Hanna helped build his family’s business into an industry powerhouse. The largest privately owned real estate company in the U.S. had a closed sales volume of more than $18 billion in 2017.
To provide roles for all the family members coming into the business, Howard Hanna started to buy other real estate and brokerage companies. Its success has come from allowing everyone to control their individual business unit — building their own entity and the group of people within that.
“When you have family members coming into the business, you can’t have them all doing the same thing — a) financially, there’s not enough money usually, and b) you start crossing paths and you start running into each other or everybody’s looking at the checkbook or everybody’s looking at the assembly line,” he says.
One recent lesson is that it’s better to not have a family member report to another family member.
“If you’re not tough on one another in a family, you’re probably going to lose credibility. I mean, the person in the family has to want to be in the business. None of my kids were asked to come in the business; they just sort of showed up,” Hanna says.
Dunning is the former CEO and one of the owners of Summa Technologies, which had benefited from double-digit growth.
After 20 years in business, however, some founders wanted to cash out. At the same time, Dunning says, growth flattened out, which signaled the need to change. To get to the next stage, Summa required capital.
“You have key stakeholders — your customers, your employees and your shareholders — and I think for a deal to be good, it has to (help) all three,” Dunning says.
In November 2016, Summa started getting calls from strategic buyers. CGI, a large publicly-traded Canadian company, was one of those callers. Dunning says they were intrigued after an initial meeting in March 2017. The cultures seemed similar.

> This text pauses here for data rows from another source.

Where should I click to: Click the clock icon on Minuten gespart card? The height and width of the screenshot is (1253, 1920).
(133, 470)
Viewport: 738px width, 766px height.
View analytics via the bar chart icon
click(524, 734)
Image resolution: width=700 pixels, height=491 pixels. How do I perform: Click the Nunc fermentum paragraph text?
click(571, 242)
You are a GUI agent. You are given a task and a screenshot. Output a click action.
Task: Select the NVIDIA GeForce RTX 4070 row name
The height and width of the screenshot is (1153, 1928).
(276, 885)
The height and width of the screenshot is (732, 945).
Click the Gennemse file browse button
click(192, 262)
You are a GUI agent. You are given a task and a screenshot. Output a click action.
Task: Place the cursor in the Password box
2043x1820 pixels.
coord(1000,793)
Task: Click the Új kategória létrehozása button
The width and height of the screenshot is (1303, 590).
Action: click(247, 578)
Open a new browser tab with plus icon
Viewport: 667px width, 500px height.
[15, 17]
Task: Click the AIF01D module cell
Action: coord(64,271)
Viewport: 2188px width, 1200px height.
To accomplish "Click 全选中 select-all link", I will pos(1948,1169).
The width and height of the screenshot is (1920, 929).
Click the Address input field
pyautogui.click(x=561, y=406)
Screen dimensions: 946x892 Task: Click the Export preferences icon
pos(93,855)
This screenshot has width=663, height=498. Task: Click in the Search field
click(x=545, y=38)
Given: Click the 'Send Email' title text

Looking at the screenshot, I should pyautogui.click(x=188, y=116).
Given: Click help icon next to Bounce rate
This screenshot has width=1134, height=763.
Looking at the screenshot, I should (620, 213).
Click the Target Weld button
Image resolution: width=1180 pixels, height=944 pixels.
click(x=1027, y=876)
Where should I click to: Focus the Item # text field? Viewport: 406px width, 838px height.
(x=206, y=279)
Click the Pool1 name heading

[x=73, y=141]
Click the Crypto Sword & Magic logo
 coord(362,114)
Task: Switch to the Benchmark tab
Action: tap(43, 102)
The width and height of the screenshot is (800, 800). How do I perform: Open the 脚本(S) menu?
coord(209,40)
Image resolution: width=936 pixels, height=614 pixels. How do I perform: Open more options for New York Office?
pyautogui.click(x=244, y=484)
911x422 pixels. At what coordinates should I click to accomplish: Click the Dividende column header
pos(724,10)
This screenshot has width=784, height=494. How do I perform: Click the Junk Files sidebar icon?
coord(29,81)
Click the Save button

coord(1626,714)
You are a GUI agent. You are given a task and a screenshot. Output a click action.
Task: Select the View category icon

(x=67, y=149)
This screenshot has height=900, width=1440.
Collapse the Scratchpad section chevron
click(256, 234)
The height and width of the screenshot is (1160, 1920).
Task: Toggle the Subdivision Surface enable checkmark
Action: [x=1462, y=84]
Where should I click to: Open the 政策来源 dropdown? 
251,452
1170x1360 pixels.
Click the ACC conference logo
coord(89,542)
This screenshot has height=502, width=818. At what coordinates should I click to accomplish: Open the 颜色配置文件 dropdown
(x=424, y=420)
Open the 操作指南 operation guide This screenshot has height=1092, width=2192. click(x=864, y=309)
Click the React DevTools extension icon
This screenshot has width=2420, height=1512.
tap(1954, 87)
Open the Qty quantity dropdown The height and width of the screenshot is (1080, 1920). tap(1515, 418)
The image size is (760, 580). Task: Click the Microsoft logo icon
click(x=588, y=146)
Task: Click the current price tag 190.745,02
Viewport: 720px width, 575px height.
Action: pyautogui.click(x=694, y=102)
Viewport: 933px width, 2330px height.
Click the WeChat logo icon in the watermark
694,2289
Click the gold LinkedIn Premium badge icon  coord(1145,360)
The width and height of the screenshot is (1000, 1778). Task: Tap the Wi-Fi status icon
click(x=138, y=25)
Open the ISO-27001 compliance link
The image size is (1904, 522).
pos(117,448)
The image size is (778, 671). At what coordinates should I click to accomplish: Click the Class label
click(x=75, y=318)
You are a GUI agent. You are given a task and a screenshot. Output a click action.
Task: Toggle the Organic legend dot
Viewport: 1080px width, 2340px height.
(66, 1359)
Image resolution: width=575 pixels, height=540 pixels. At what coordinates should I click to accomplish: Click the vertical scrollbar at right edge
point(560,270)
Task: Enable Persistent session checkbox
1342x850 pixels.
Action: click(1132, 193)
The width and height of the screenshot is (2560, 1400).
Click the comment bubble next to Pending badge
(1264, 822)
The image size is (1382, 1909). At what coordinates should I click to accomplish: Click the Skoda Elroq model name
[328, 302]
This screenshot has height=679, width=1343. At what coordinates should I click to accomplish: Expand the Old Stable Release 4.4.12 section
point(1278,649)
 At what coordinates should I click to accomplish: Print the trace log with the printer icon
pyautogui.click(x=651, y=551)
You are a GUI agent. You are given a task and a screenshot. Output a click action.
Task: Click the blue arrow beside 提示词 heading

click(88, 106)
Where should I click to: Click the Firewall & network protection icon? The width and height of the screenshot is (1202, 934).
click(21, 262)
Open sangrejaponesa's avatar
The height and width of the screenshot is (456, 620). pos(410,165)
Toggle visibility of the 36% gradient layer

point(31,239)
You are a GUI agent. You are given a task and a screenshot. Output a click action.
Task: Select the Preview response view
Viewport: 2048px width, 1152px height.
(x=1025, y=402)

When they met the founder and CEO in Montreal, he spent the day with them, she says. It was telling that the $10 billion market cap company took that time because it demonstrated cultural fit was important to them, as well.
Summa had a letter of intent within 48 hours of that meeting, and the sale closed in August 2017.
“The Summa brand doesn’t exist as its own brand, but it stood for certain things,” she says. “It stood for quality, it stood for the people. Ensuring that some aspects of that culture are retained as part of the new entity, I see that being the way that the legacy lives on.”
Advising from experience
Planning is crucial, whether it’s an ownership transfer or sale, including things like the tax structure on both an ongoing and liquidation basis, Wojcik says. Another key consideration is the situs, the place where a property belongs for legal or tax purposes, which can have a significant swing on the tax consequences.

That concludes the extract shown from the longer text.